Les acquittés du Ponant lâchés dans la nature à Paris
Abdurahman Ali Samatar descend du scooter comme on sort d'un
tour de manège. C'est la première fois de sa vie, dit-il, qu'il monte sur un
deux-roues. Il vient de faire un tour dans Paris avec son avocat qui l'a
volontairement fait passer devant le Palais de justice.
Abdurahman est libre depuis moins d'une semaine. Avec un
autre Somalien, il a été acquitté par la cour d'assises de Paris. Il découvre
la liberté et la France avec deux autres compatriotes, Abdulqader Guled Said,
également acquitté, et Abdullahi Youssouf Hersi, condamné à quatre ans de
prison, une peine couverte par sa détention provisoire.
Abdurahman a 28 ans et un physique de basketteur poids
plume. Des yeux noir ébène. Il était pêcheur
de langouste dans le nord de la Somalie il y a quatre ans. Il a été arrêté par
l'armée française dans un pick-up, soupçonné d'avoir trempé dans la prise
d'otage du Ponant. Ramené en France, il reste deux ans sans pouvoir communiquer,
seul Somalien incarcéré dans la prison d'Osny.

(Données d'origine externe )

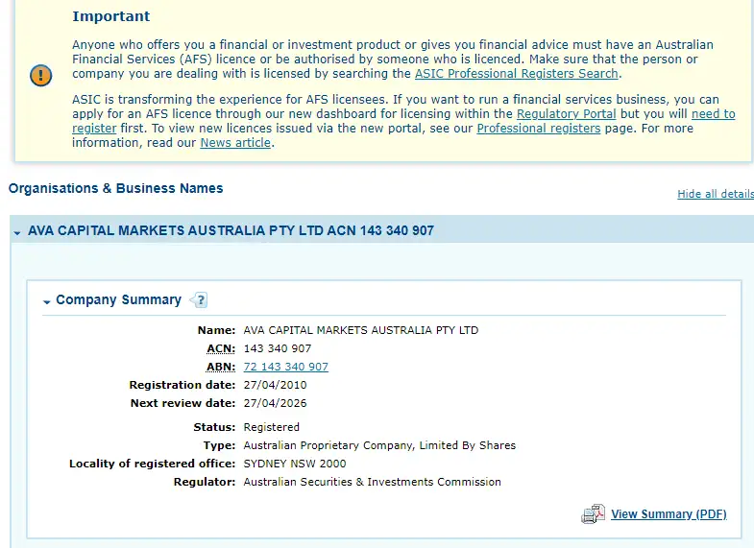Select the Organisations & Business Names heading
754x548 pixels.
(115, 188)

Aujourd'hui, le jeune pêcheur vit dans un foyer d'accueil
près de la gare de Lyon avec ses deux compagnons d'infortune. C'est une
solution provisoire. Abdurahman est sorti de prison avec les vêtements donnés
par les codétenus, des tickets de métro, et quelques centaines d'euros gagnés
en travaillant en prison.
Son premier achat est un téléphone portable trouvé à Barbès pour appeler deux
de ses sœurs et un de ses frères qu'il a régulièrement ligne. Aujourd'hui, il
fait le deuil de sa famille et de ses nuits à la belle étoile près de la plage
dans son pays.
Depuis sa sortie de prison, le trio de Somaliens est pris en
charge par les avocats qui ont payé deux nuits d'hôtel en urgence et trouvé le
premier foyer d'accueil. Ils envisagent de faire une demande d'asile pour leurs
clients, mais la procédure est longue. Les trois hommes attendent donc de
savoir si le parquet fait appel du verdict, sans papier, sans statut.
Il y a six mois, un premier Somalien avait été acquitté dans
une autre affaire de piraterie, celle du Carré-d'As. Abdulahi Ahmed Guelleh vit
avec 280 euros dans un foyer en banlieue parisienne. Il attend l'examen de sa
demande d'asile, sans avoir le droit de travailler.